USS Arizona Memorial, Pearl Harbor.

Jessica Marino brought the urn with her grandfather’s ashes in it from New Jersey to Hawaii. She was bringing him so he could be laid to rest in the USS Arizona, on the bottom of Pearl Harbor.

Raymond Haerry was 94 when he passed away last year. On December 7, 1941, he was on the deck of the Arizona as the Japanese began their attack.

Over 900 sailors died when the Arizona sunk that day. Their remains still lie within the hull of the destroyed ship. Out of the 334 survivors, 41 have requested that their remains be laid to rest with their fellow sailors after they die.

Haerry grew up in Warwick, New Jersey, and raised his family there. He’s the 42nd sailor to rejoin his crewmates. There are only five more survivors left alive.

Marino was Haerry’s only grandchild. She is a 34-year-old freelance book editor who lives in New Jersey with her husband and two children. The four of them accompanied Haerry’s remains to Hawaii.

The USS Arizona burning after the Japanese attack on Pearl Harbor.
The USS Arizona burning after the Japanese attack on Pearl Harbor.

An American Airlines representative greeted the family as they entered the Newark airport. The airline’s veterans program paid for the family’s flight. At the gate, an honor guard of sailors in their dress uniforms stood at attention. A bagpipe player played. The airline’s representative mad an announcement over the speakers, giving the other passengers an introduction to Ray Haerry and a short bio of his life.

Haerry was 19 years old when an explosion threw him off of the Arizona. He swam to shore past the burning fuel in the water and defended the base with a .50-caliber machine gun. The rest of the day, he recovered bodies from the harbor in a patrol boat. He continued to serve in the Navy for another 26 years.

His ashes were transported in a simple plastic box, which Marino found appropriate given her grandfather’s straightforward nature.

He never talked about that day or about his time in the service. He’d never been back to Pearl Harbor. He still chose to be buried there.

The funeral was held on the day before Easter at the Arizona Memorial in Pearl Harbor.

There were over 100 people attending the funeral. Among the attendees was Tim Gray, a filmmaker from Rhode Island. He has made a career out of making WWII documentaries. One of them included Ray Haerry. It was his efforts that made it possible for Haerry to rejoin his crewmates.

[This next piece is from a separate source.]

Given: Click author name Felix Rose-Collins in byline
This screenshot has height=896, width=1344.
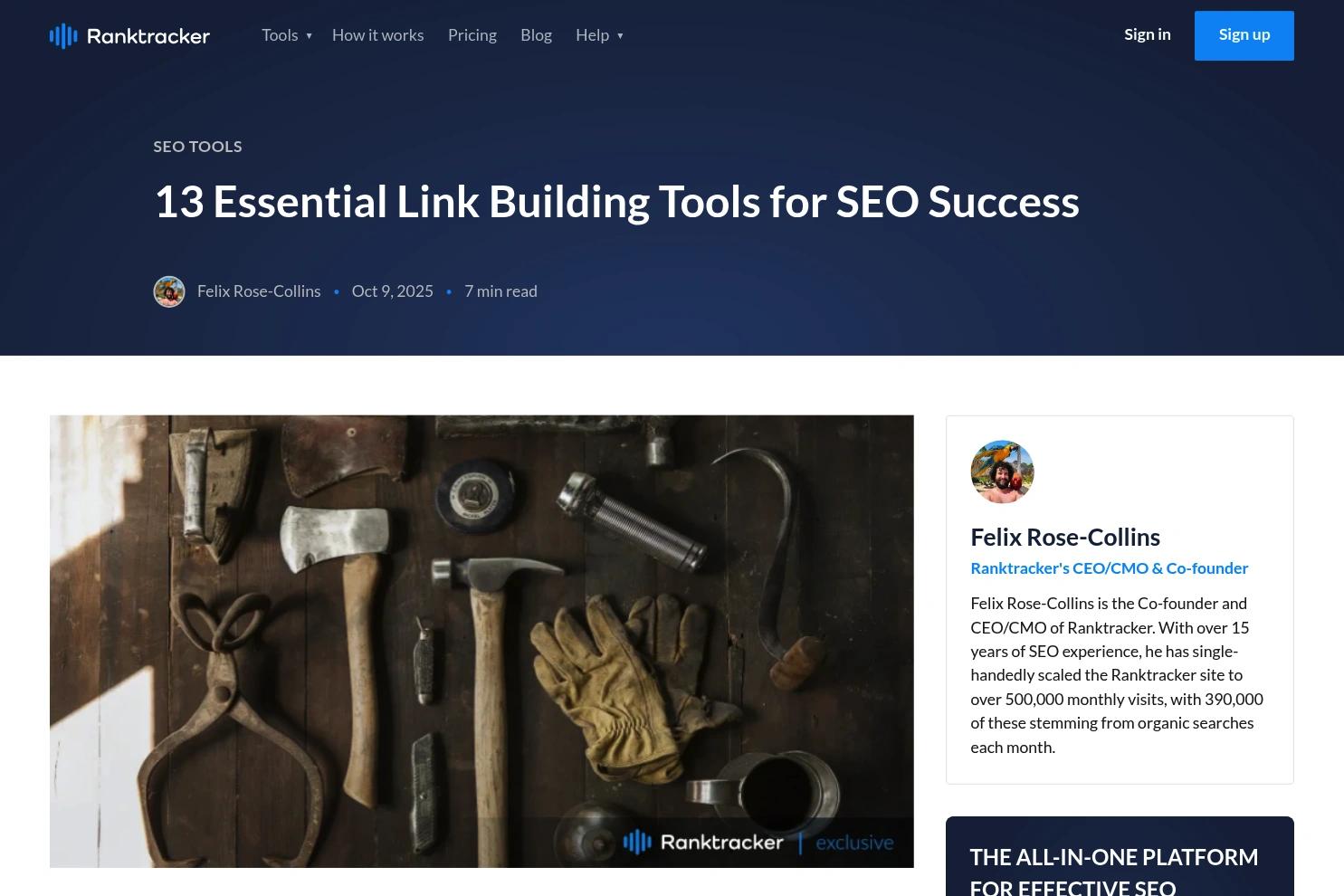Looking at the screenshot, I should 259,291.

Gray intends to make another documentary about Haerry’s final journey called, “Journey Home to the USS Arizona.”

Gray said Haerry wanted to be buried on the Arizona because of the bond he had with his crewmates. The crew was a band of brothers, he said.

Daniel Martinez is the chief historian and ranger for the National Park Service which is in charge of the memorial. He spoke about the sacrifice that Haerry and his shipmates made. Rear Adm. John Fuller is the commander of the Navy base at Peal Harbor. He spoke about the gratitude that America felt toward the crew of the Arizona. A Navy chaplain read a poem about serving the final watch.

Jessica then headed down a ramp with the urn, escorted by the admiral. She handed the urn to a diver in the water who took it, saluted her, and then swam toward the Arizona, Providence Journal reported.

After a gun salute, the divers dove to the Arizona and placed the urn in an open gun turret where it sank to the bottom of the ship.

76 years after he survived the sinking of his ship, Ray Haerry joined his brothers in eternity.